*About this task*.
Print the whole listing below exactly, skipping every picture.

*Records provided*.
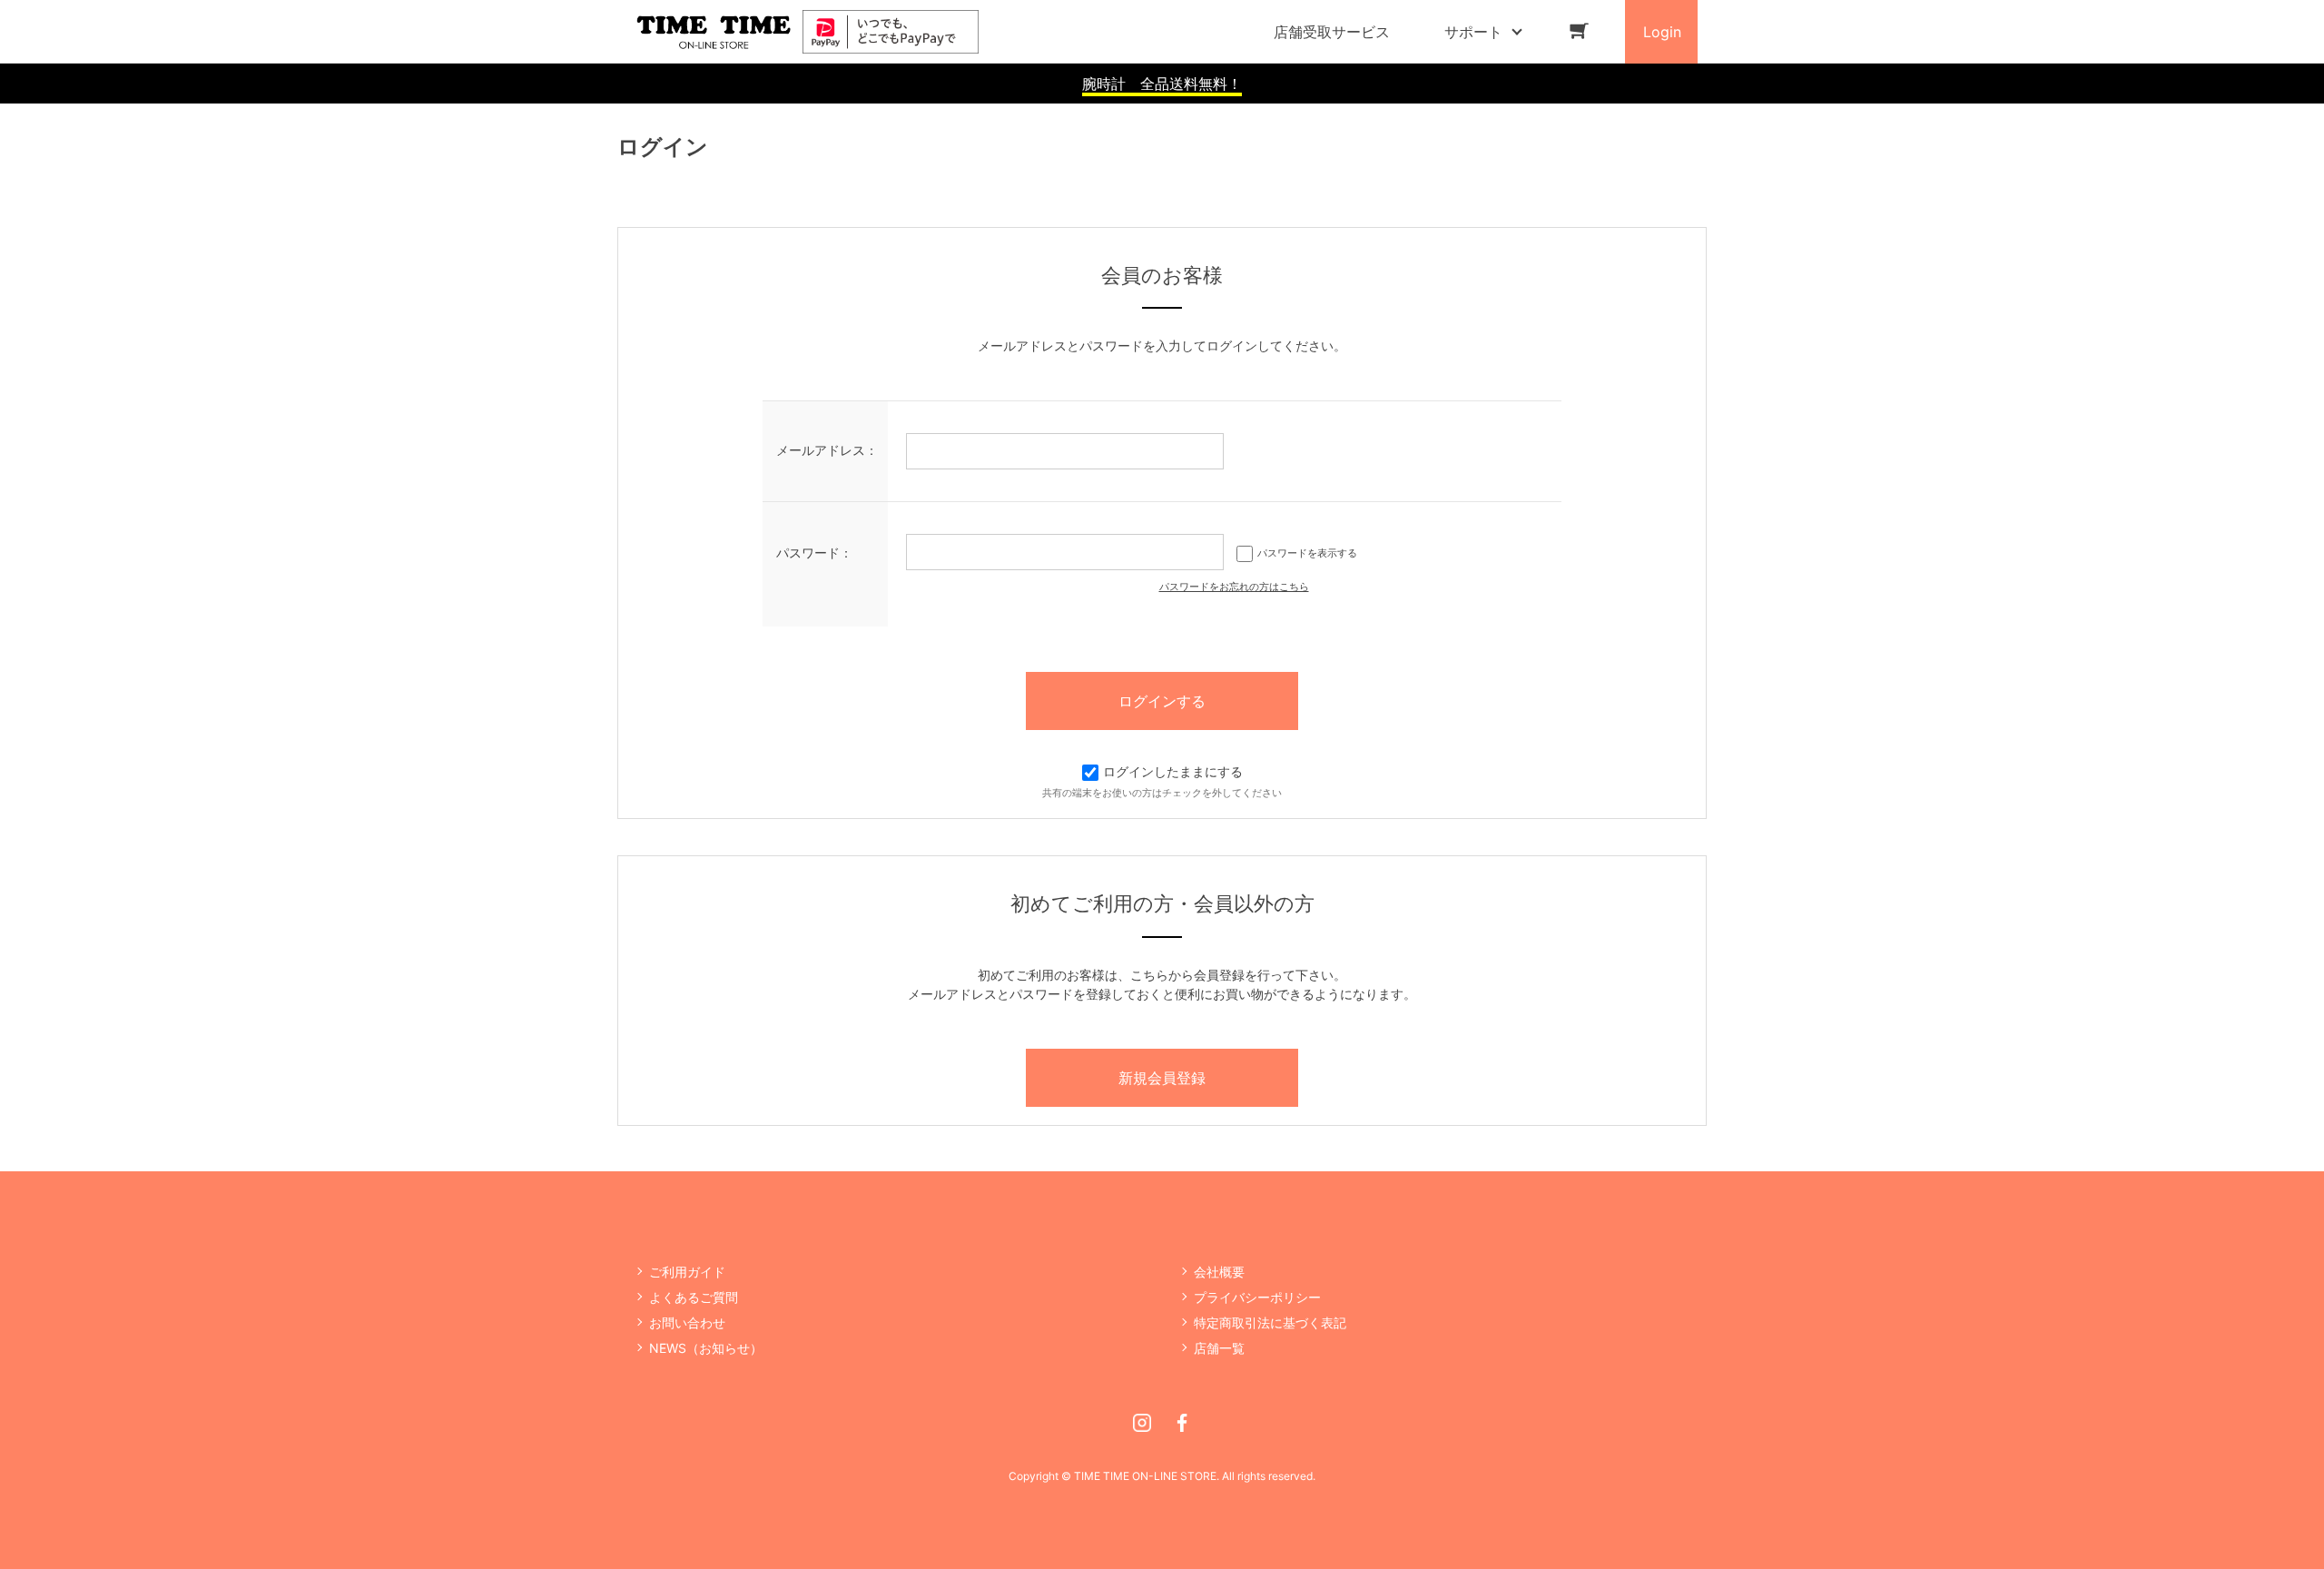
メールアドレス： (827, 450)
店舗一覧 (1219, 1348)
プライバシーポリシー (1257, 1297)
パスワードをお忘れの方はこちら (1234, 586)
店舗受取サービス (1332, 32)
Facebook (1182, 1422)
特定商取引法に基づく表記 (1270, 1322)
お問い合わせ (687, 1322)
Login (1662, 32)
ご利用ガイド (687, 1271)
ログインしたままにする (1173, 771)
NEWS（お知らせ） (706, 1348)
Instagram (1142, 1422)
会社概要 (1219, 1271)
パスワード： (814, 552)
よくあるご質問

*Written reply*.
メールアドレス： (827, 450)
店舗一覧 (1219, 1348)
プライバシーポリシー (1257, 1297)
パスワードをお忘れの方はこちら (1234, 586)
店舗受取サービス (1332, 32)
Facebook (1182, 1422)
特定商取引法に基づく表記 (1270, 1322)
お問い合わせ (687, 1322)
Login (1662, 32)
ご利用ガイド (687, 1271)
ログインしたままにする (1173, 771)
NEWS（お知らせ） (706, 1348)
Instagram (1142, 1422)
会社概要 (1219, 1271)
パスワード： (814, 552)
よくあるご質問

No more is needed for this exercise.